Elegí el periodo que me permitía volver a evaluar la situación sin convertir la oferta en una predicción sobre cómo funcionará Internet dentro de 27 meses.

Además, al contratar mediante App Store podía ver y cancelar posteriormente la suscripción desde la sección de Suscripciones del dispositivo.

No es una ventaja exclusiva de esta aplicación.
Pero encajaba perfectamente con el criterio que acababa de construir:
probar primero;
elegir después;
y saber exactamente dónde mirar cuando quiera dejar de pagar.

Lo curioso es que una gran oferta seguía siendo una gran oferta

Después de todo aquello no llegué a la conclusión de que Surfshark a 67,23 dólares por 27 meses fuera caro.

Para alguien que sabe que va a utilizarlo durante todo ese periodo, es una propuesta difícil de ignorar.

Tampoco que NordVPN no pueda justificar un precio mayor para quien valore una red más grande, más trayectoria pública y un ecosistema de funciones más amplio.

De hecho, el servicio pequeño pierde claramente en algunas de esas comparaciones.
Tiene menos regiones.
Menos años de historial.
Menos reseñas independientes.

Si yo supiera que voy a usar una VPN todos los días durante los próximos dos o tres años y la ruta que necesito ya ha demostrado funcionar, una promoción larga podría ser exactamente la compra correcta.

Lo que cambió fue mi definición de oferta.
Antes:
cuanto mayor el descuento, mejor.
Ahora:

cuanto menor la distancia entre lo que pago y el problema que ya he comprobado que resuelve, mejor.

En 2026, el descuento y la utilidad tienen calendarios diferentes

Ese fue el detalle que terminó resolviendo mi búsqueda.
Una promoción puede durar 27 meses.
Una dirección IP puede cambiar esta tarde.
Una medida de bloqueo puede aparecer durante un partido y desaparecer después.
Una web legítima puede funcionar hoy y encontrarse mañana detrás de otra infraestructura.

Incluso las reglas que afectan a los propios proveedores pueden cambiar mientras la suscripción sigue corriendo.

Por eso ya no quiero comprar una oferta basándome únicamente en la fotografía del día del checkout.

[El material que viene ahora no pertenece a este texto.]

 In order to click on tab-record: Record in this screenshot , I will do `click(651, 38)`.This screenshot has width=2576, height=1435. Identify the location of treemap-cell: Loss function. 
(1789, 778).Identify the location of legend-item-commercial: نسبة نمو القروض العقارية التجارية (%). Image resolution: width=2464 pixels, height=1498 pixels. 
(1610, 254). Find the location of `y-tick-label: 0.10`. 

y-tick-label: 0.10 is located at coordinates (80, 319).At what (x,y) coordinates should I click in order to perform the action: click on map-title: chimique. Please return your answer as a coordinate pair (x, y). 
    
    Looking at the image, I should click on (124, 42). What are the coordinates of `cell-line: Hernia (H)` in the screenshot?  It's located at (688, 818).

Quiero comprobar primero la ruta.
Quiero saber cuánto dinero sale hoy.
Quiero ver cuánto tiempo estoy comprando.
Y quiero saber qué ocurrirá cuando llegue la renovación.

La aplicación pequeña no ganó mi comparación porque pusiera el porcentaje más grande junto al precio.

Ni siquiera necesitó hacerlo.

La instalé, comprobé que resolvía mi problema y solo entonces tuve que decidir cuánto tiempo quería conservarla.

Eso terminó siendo bastante más valioso que ahorrar unos céntimos teóricos durante meses que todavía no sé si necesitaré.

Ahora, cuando veo “85 % de descuento”, sigo mirando.
Solo que ya no es el final de la comparación.
Es el principio.

Porque la mejor oferta VPN de 2026 no es necesariamente la que fija el precio más bajo durante más tiempo.

Para mí es la que no me obliga a fijar mi decisión durante más tiempo del que puedo comprobar que sigue siendo buena.

Preguntas frecuentes

¿Por qué un 85 % de descuento no basta para saber si una oferta VPN es buena?

Porque el porcentaje no muestra por sí solo el cobro total, la duración adquirida ni el precio de renovación. Tampoco demuestra que el servicio seguirá resolviendo tu problema.

¿Por qué importa tanto la renovación?

Porque el precio promocional puede terminar y ser sustituido por una tarifa diferente. Si la compra dura varios años, conviene saber desde el principio qué ocurrirá después del periodo inicial.

¿Qué conviene probar antes de comprometerse durante años?

La tarea real que justifica la VPN: abrir el servicio o ruta que falla, comprobar que funciona y solo entonces decidir cuánto tiempo comprar.